Please reproduce exactly, and only, the line containing "The image size is (735, 560)." and every line after it to the end of the records below, leaving out all pictures.

Data records:
- - - - - - -
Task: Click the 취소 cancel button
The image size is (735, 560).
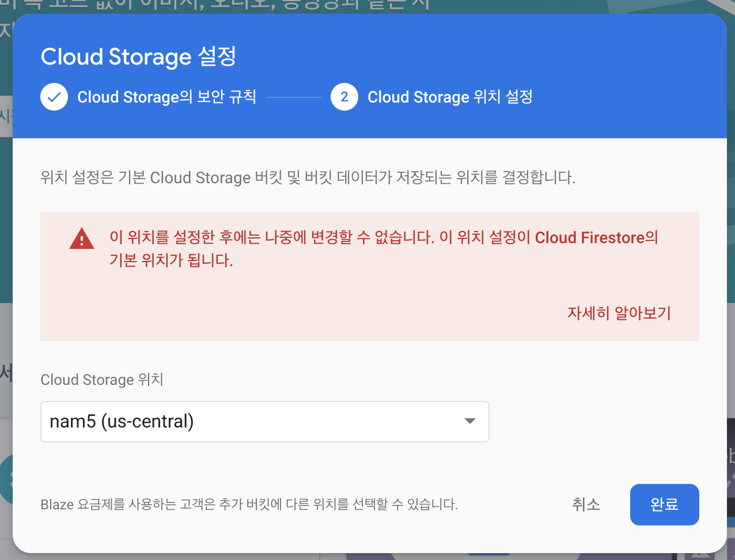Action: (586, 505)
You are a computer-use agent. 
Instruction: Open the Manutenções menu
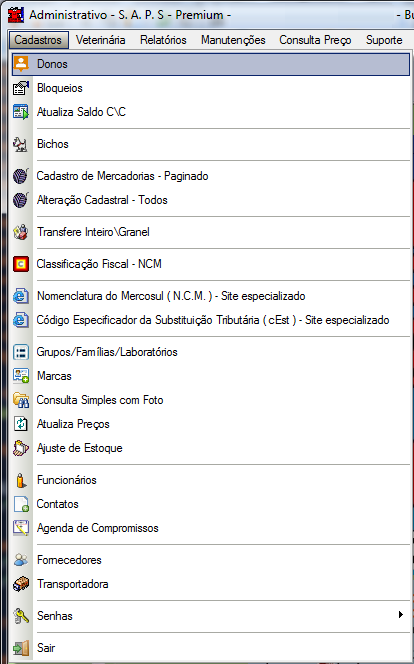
- - - - - - -
EXERCISE ANSWER:
The image size is (735, 560).
Action: (586, 505)
You are a computer-use agent. 
Instruction: Open the Manutenções menu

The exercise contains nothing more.